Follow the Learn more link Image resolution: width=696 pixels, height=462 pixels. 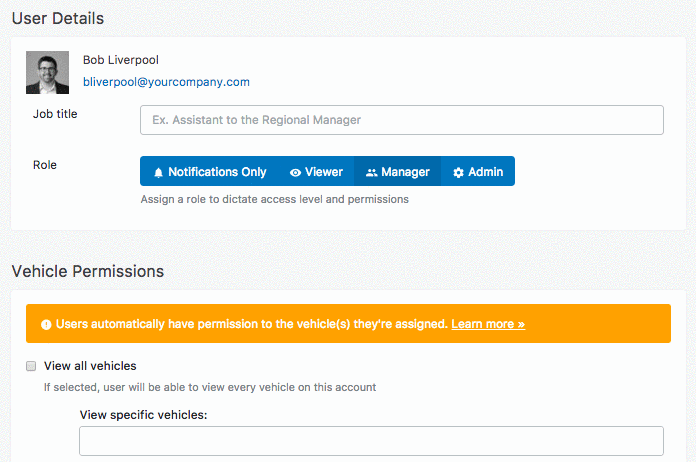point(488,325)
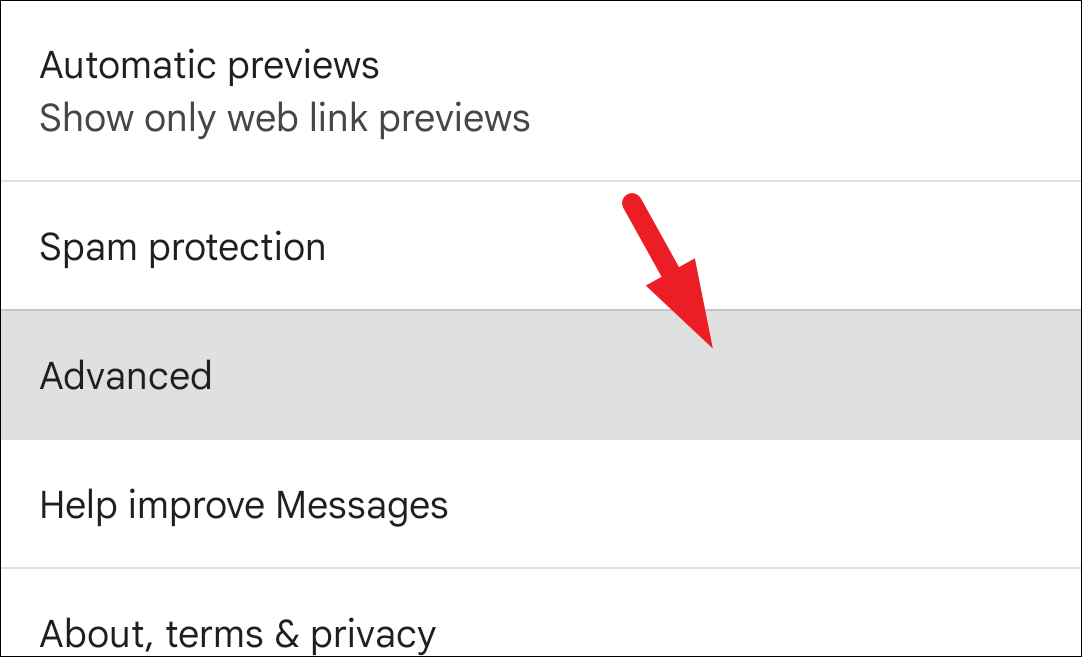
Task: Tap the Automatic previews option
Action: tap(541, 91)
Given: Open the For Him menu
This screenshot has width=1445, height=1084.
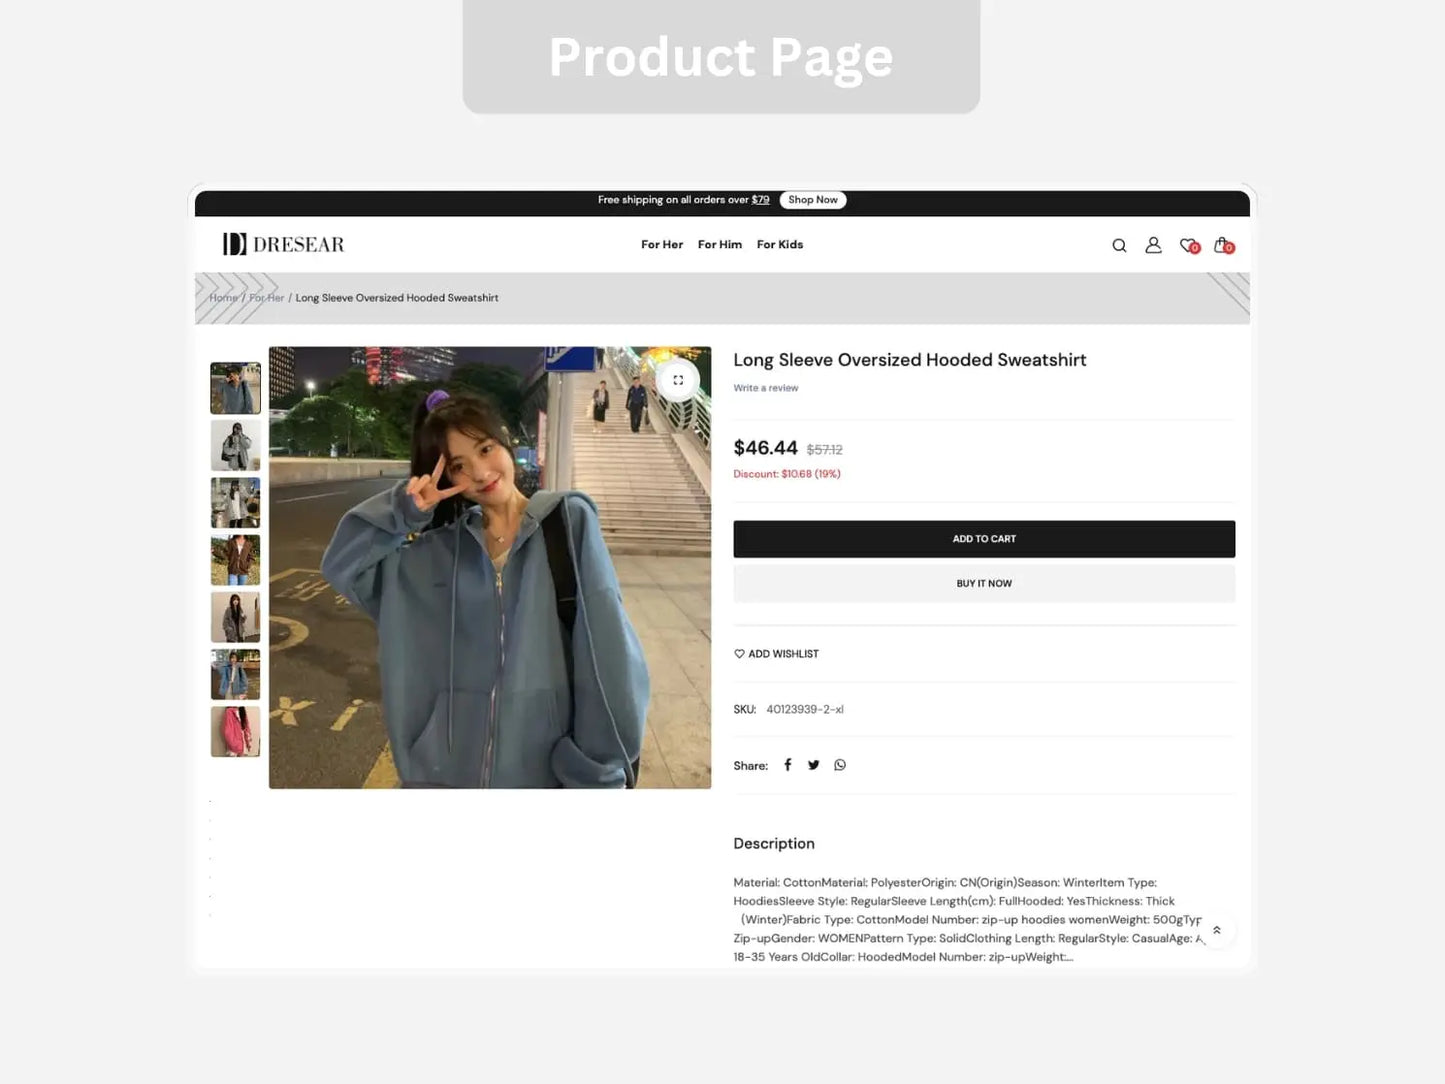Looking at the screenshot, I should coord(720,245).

* * *

[THE TASK]: Can you repeat word for word the part of the material that opens with the line containing "Given: Open the For Him menu" and continues through the end, leaving out the pictures?

[SOLVED EXERCISE]:
Given: Open the For Him menu
This screenshot has width=1445, height=1084.
Looking at the screenshot, I should coord(720,245).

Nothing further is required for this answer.